Think about that argument for a second. The Koch brothers and Exxon Mobil and Western Fuels create and fund all of these shadow companies and organizations so they can fight back against the cult that is climate science. After all, since the government won't let scientists produce papers that question the 97% claim, someone has to stand up and fight for good science. That's what the gas and oil company knights in shining armor are here for! You know the funny thing? There may be people arguing in this thread that would read that last paragraph and not detect the sarcasm.
People think that because our government is corrupt in some areas, and it obviously is, that means anything they have their hands on is pure biased propaganda garbage. Again, I say, fine. You don't like the sample of our government? Throw it out. You're still left with the over 100 countries that have signed onto the IPCC's assessment. They must all be corrupt too? The science coming out of Europe, and South Africa, and Australia, and pick a country all must have an obvious slant. Please.
3. One side claims denier is a pejorative. Fine. Then they use the term alarmist to define the other side. Then they invent a new category called realist that they coincidentally put themselves and the people that think like them in. LOL
4. This has gotten old and this is the last time I'm going to comment on it. I've given strong evidence that you are not in fact a "realist" or a part of the consensus. I don't like debating when I spend lots of time arguing specific points and coming up with lots of unbiased data to prove them, and then you counter with a mountain of technical questions without addressing what I'm asking you to address, and what I spent my entire post showing evidence for. This is a lousy debate. When you say things like, half to 2/3rds of the change is natural cycles you are CLEARLY putting yourself outside of the consensus position. Not according to Cook, whom you don't like. According to other papers showing an over 90% consensus for the last decade and the IPCCs own conclusion. Because you don't like the stigma associated with being part of the denial side, you put yourself in another camp to give cover to your opinion. But I've shown you exactly why that defense doesn't work. I've done it more than once.

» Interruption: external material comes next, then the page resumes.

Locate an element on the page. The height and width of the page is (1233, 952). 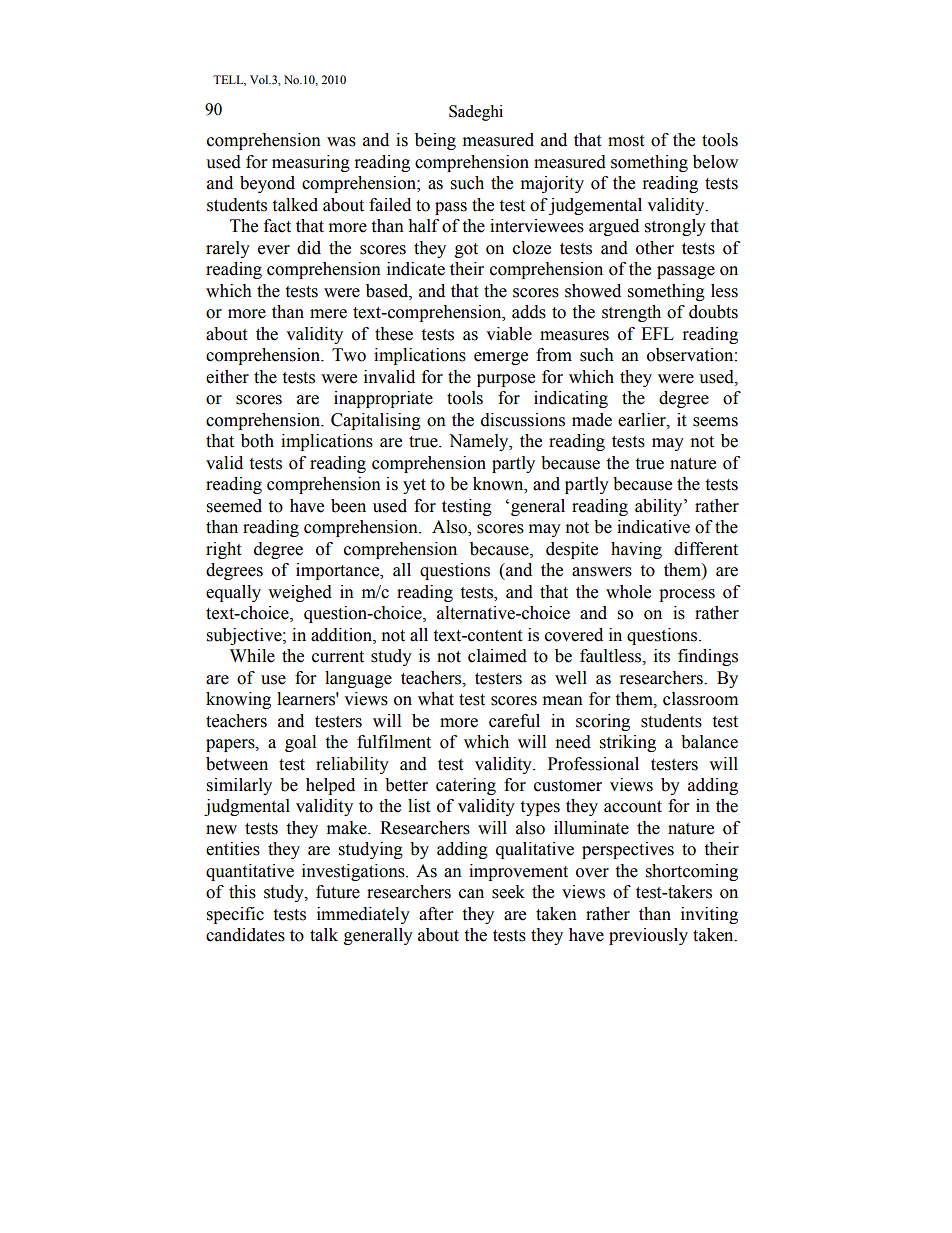
catering is located at coordinates (466, 786).
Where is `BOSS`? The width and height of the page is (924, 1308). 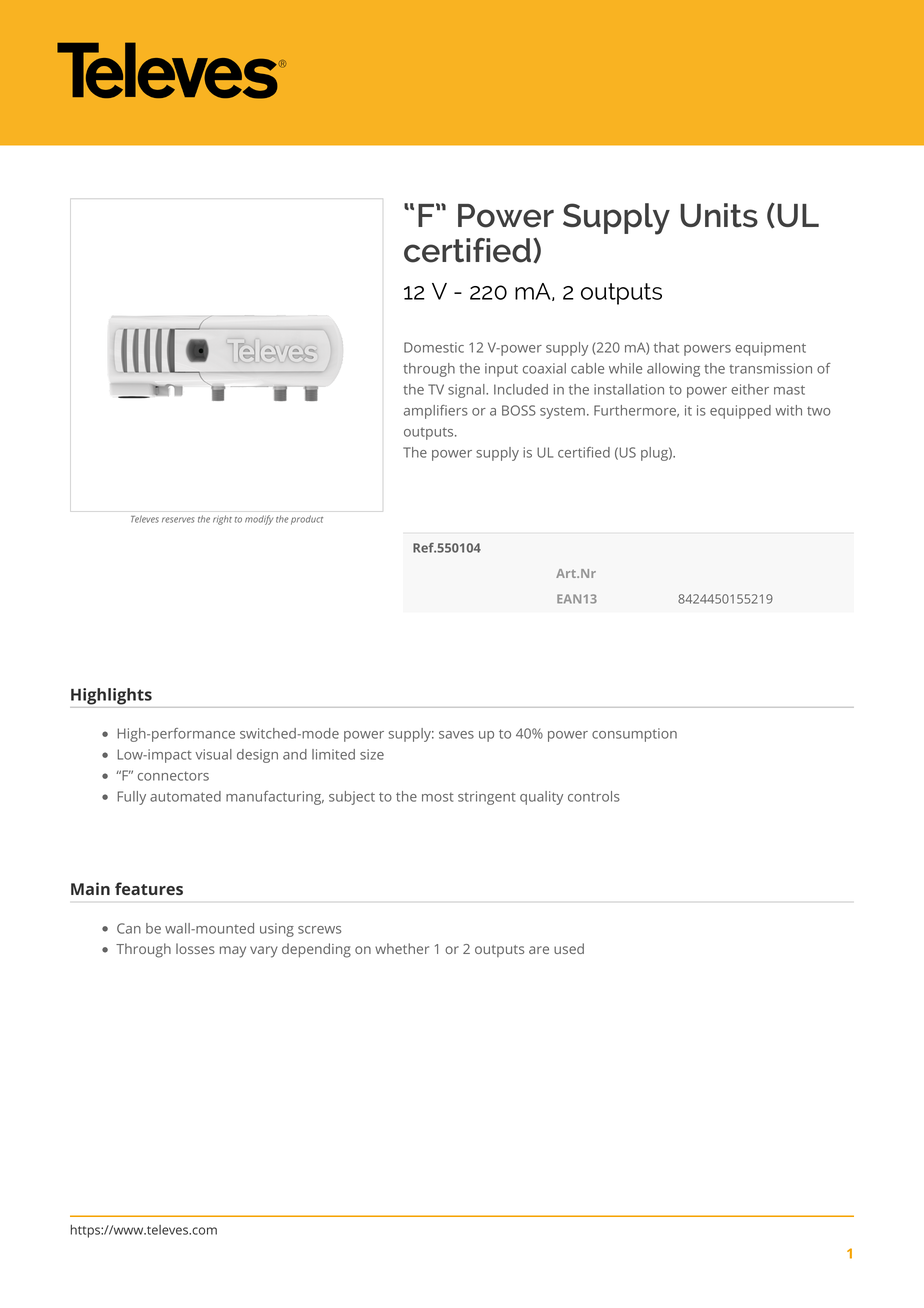 BOSS is located at coordinates (519, 410).
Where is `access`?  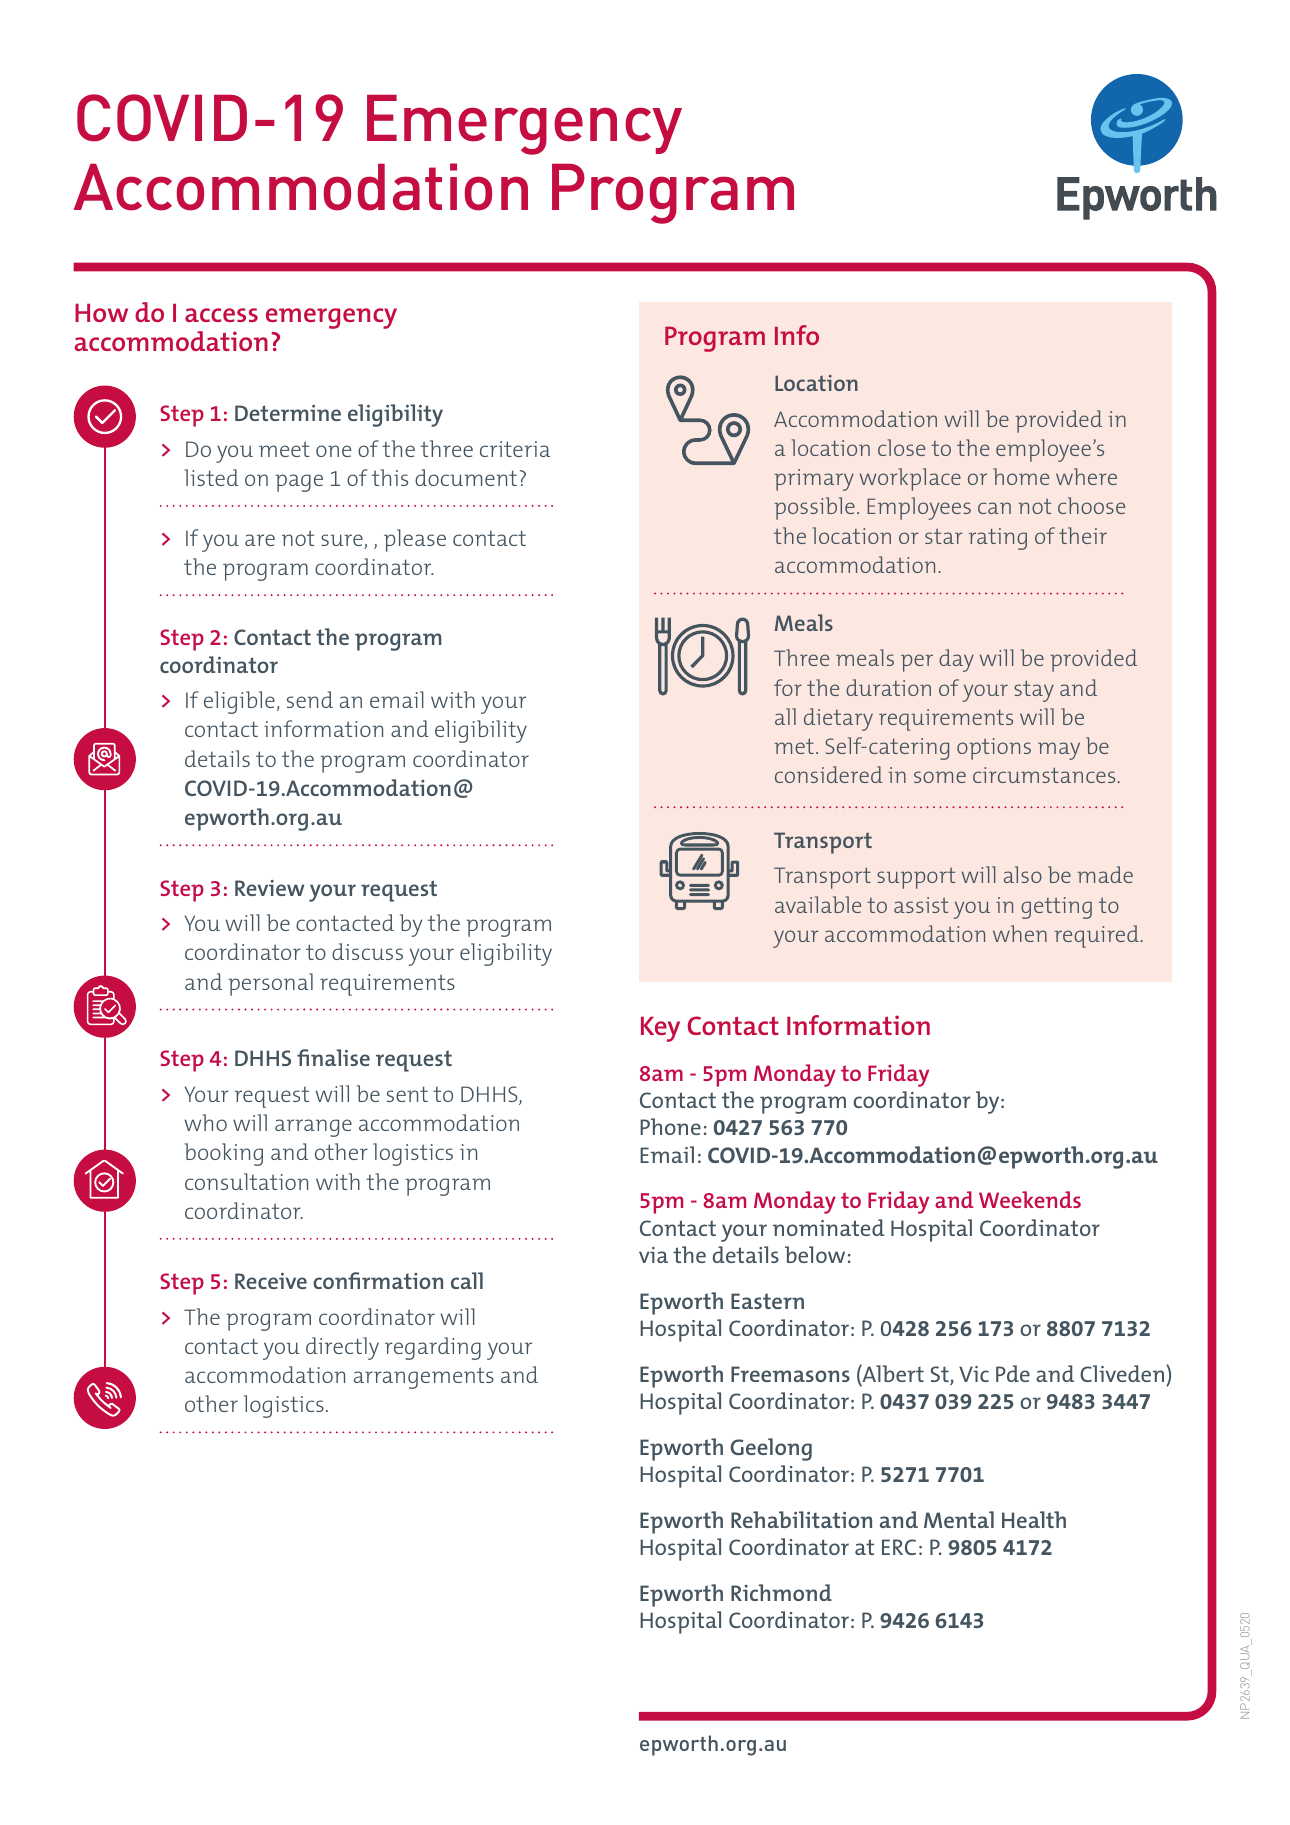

If I had internet access and more time, I would love to delve into the specific questions you are raising. But given that I have neither, combined with your habit of ignoring some of my detailed arguments and then just throwing out a link here and a link there challenging secondary issues that I'm not even really arguing for just makes me want to move on. You and Rick ought to declare yourselves victors of this thread and head down to the realist bar and grill to celebrate. Take care man.